Given the rich sites on a NP surface such as corners and edges, the study of oxidative esterification using a true Au@NiO_x core–shell model instead of the NiO/Au slab model could offer new and more insights into the geometric effect of the core–shell structure on the reaction. Herein, we employ a core–shell model of the Au@NiO_x NP catalyst in our DFT computation to examine the geometric structure and electronic interaction between the metal core and the oxide shell and their impacts on oxidative esterification. For comparison, we also examine the Au(111) and NiO(100) surfaces. Microkinetic modeling (MKM) will be further used, based on DFT energetics, to simulate the catalytic activity. Below, we first explain in detail the DFT method, our catalyst models, and the MKM approach.

Computational details

All the DFT calculations were performed with the Vienna ab initio simulation package (VASP).^26,27 The electron–core interactions were described by the projected augmented wave (PAW) method²⁸ and electron exchange–correlation was expressed at the generalized gradient-approximation (GGA) level using the Perdew–Burke–Ernzerhof (PBE) functional.²⁹ A cutoff energy of 500 eV was adopted for the plane-wave basis set. All calculations were performed with spin polarization. For structural optimization, a convergence threshold of 0.02 eV Å⁻¹ was set in force and the total energy was converged to within 10⁻⁵ eV. van der Waals interaction was included via Grimme's method (DFT-D3).³⁰ DFT+U was used for the chemistry on NiO (100),³¹ with U − J = 6.3 eV.³²

The Au₁₃@(NiO)₄₈ core–shell NP was constructed from the icosahedral Au₅₅ NP³³ by replacing its outer layer with NiO. This was followed by placing the core–shell NP inside a 25 × 25 × 25 ų cubic box and fixing the center Au atom. Only the Γ-point was used for sampling the Brillouin zone for the core–shell model. For the NiO(100) and Au(111) slabs, a five-layered 4 × 4 supercell of 40 Ni and 40 O atoms and a four-layered 4 × 4 supercell of 64 Au atoms were constructed, respectively. A vacuum layer of 15 Å was added in the z direction and the Brillouin zone was sampled using a 3 × 3 × 1 k-point mesh for the two slab models.

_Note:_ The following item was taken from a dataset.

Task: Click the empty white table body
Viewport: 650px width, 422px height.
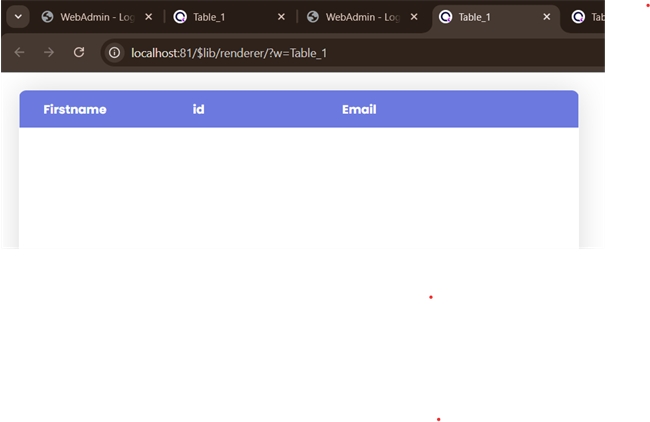Action: click(298, 185)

Simulated annealing via ab initio molecular dynamics (AIMD) was performed at 500 K for 500 steps (1 fs per step), followed by cooling to 300 K to relax the core–shell model before the DFT geometry optimization. The quasi-Newton algorithm^34–36 was used to obtain stable and transition-state structures. To locate the transition state (TS), the climbing-image nudged elastic band (NEB)^37,38 method was used with a convergence criterion of 0.05 eV A⁻¹. The adsorption energy of key species on the surface was calculated according to E_ads = E_sur–mol − E_sur − E_mol, where E_sur–mol, E_sur, and E_mol represent the energies of the adsorbed configuration, the surface, and the isolated adsorbate, respectively. Bader charge analysis was used to obtain the partial atomic charges.³⁹ VESTA was used to draw the structures.⁴⁰

The MKMCXX code was used for microkinetic modeling.⁴¹ A simple plug flow reactor mode was assumed under the reaction conditions of 300–700 K and 1.0 bar for a mixture of 40% aldehydes, 40% methanol, and 20% O₂ balance in mole fractions. More details can be found in the ESI.†

Results and discussion

Pathways of the oxidative esterification of acetaldehyde with methanol

The overall reaction of oxidative esterification involves two molecules of aldehyde reacting with two molecules of alcohol and one molecule of O₂ to produce two molecules of ester and two molecules of water. The commercial process converts methacrolein and methanol to methyl methacrylate (MMA), a monomer used in the production of acrylic plastics. Here for simplicity, we use acetaldehyde as a reactant (Scheme 1). The first step, hemiacetalization between acetaldehyde and methanol, readily occurs,²⁵ so we focus on the subsequent oxidative dehydrogenation of the hemiacetal to the ester, which is the key reaction to be catalyzed. We propose two pathways for this process (Scheme 2): (a) the oxo pathway (_oxo) and (b) the hydrogen peroxide pathway (_H₂O₂). The two pathways share the same first step: the 1^st dehydrogenation of the hemiacetal (steps 1a and 1b in Scheme 2) by O₂ to form *OOH. The _oxo pathway (Scheme 2a) continues with 2^nd dehydrogenation, O–OH₂ cleavage, and H₂O formation/desorption, leading to the 1^st ester product and an *O (step 2a); this is followed by the 2^nd hemiacetal adsorption and dehydrogenation by the *O, leading to the formation of the 2^nd ester product and the 2^nd water molecule (steps 3a and 4a). In the _H₂O₂ pathway (Scheme 2b), the 2^nd dehydrogenation of the first hemiacetal leads to the formation of the 1^st ester product and *HOOH on the surface (step 2b), which then dissociates into two *OH groups (step 3b). The second hemiacetal then reacts with the two *OH groups via two sequential dehydrogenation steps, forming the 2^nd ester product and two water molecules (steps 4b and 5b). Of note, only the _H₂O₂ pathway was explored previously for the NiO/Au slab model.²⁵ Before proceeding to explore both the _oxo and _H₂O₂ pathways, we examine the geometric and electronic properties of the Au₁₃@(NiO)₄₈ model catalyst.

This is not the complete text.